Subcision works particularly well as a precursor to laser treatments as it frees up the skin, so to speak, and allows the laser to work more efficiently over the area, Dr. Vashi says. As with any surgery, there’s always a risk of bleeding or infection, Dr. Johnson says, so, again, be sure that your provider is an experienced, board-certified dermatologist.

Best for: Those who have just a few depressed scars. Some types of surgery can also address raised scars that haven’t responded to other treatments, like injections.

Cost: $200-400 per scar/lesion

Topical silicone treatments

With new or only slightly raised scars, Dr. Vashi says silicone gel sheets, which work to reduce the scar’s size and stiffness have been found, anecdotally, to be effective treatment options. Silicone gels and sheets are also an attractive option because they can be purchased over-the-counter at drugstores or online.

But they take a fair amount of dedication to get results: You’ll need to wear the sheet (basically all day) in the same spot every single day for a while, possibly months, the AAD says. That can cause side effects, including rashes. And, if you’re treating acne scars on your face, you may not want to put up with that. Even if you do, know that silicone treatments aren’t likely to completely treat the scar.

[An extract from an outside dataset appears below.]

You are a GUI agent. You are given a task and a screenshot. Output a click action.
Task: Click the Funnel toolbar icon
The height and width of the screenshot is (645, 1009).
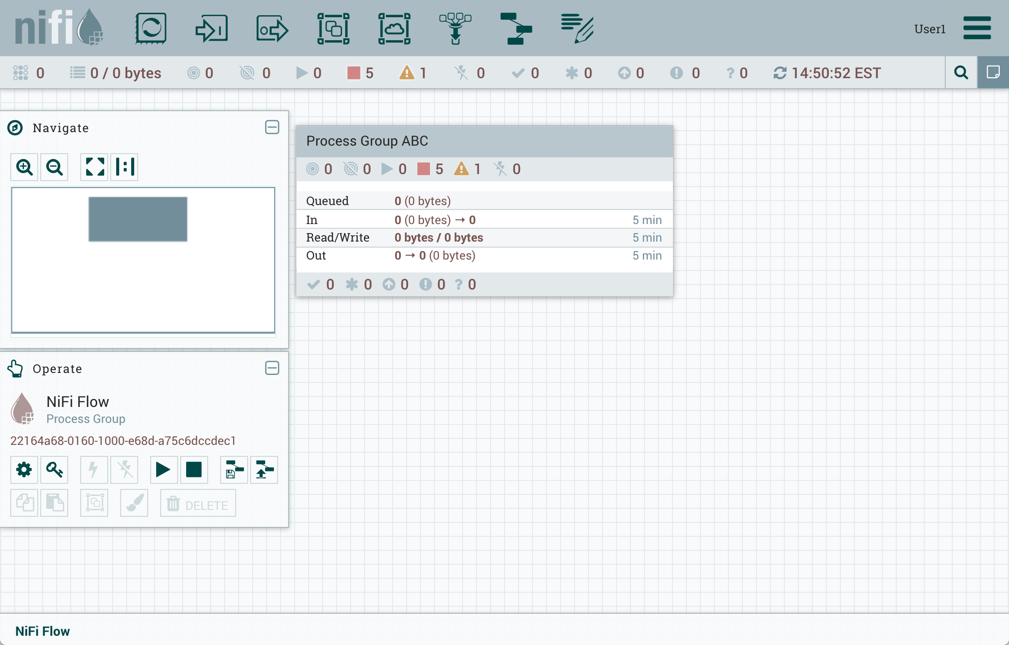[455, 28]
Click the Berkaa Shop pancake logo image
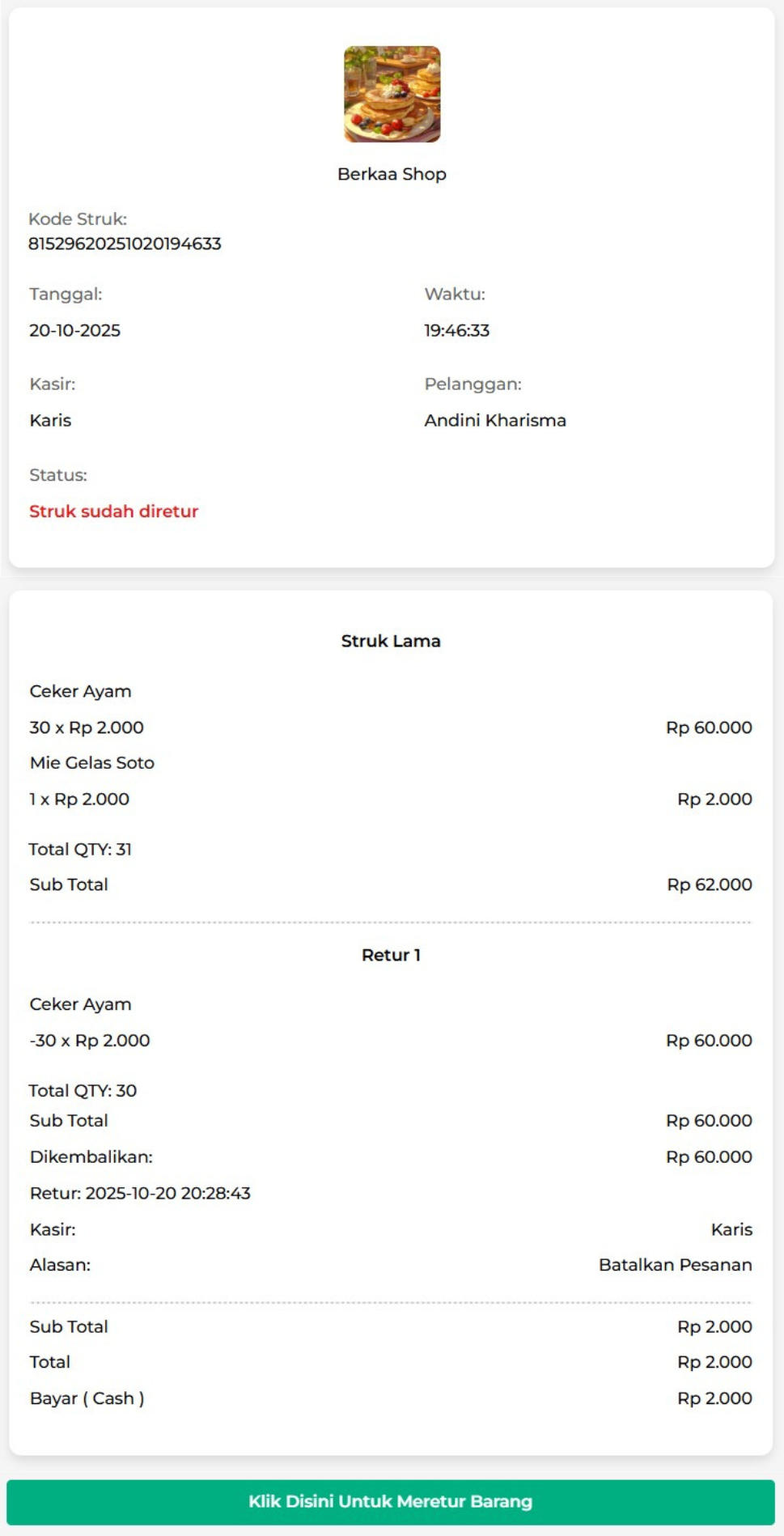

Also, know that topical silicone treatments are most effective if used “while the scar is healing and before it thickens,” Dr. Stevenson says. So if you’ve had a raised scar for a few years and are just now thinking about trying to minimize it, you may not see great results with topical silicone.

Best for: New or only slightly-raised scars.

Cost: $20-40 for a package of eight sheets.

There is no one “right” way to address acne scars.

Just as a reminder, scars are not inherently dangerous or bad for you. They’re usually a normal part of the healing process. And the treatments out there to make them less noticeable are costly and definitely not perfect. So, if they don’t bother you, it’s perfectly fine to keep them around!

But if you do want to try to get rid of them, there are plenty of options out there. And your best course of action will be to talk to your dermatologist about which procedures are best for you.

And, instead of viewing lasers as something to avoid when planning your scar regimen, think of them as the Tony Stark of the Avengers-esque assembly of treatments your dermatologist will prescribe—undoubtedly intense, but they’re going to anchor the rest of the team. (We know you didn’t ask, but dermabrasion is obviously the Hulk.)

When carried out by an experienced derm and taken as just one part of your overall treatment plan, laser treatments don’t have to be scary. But the most important thing is to work with a dermatologist you trust to find a plan that works for you—with or without lasers.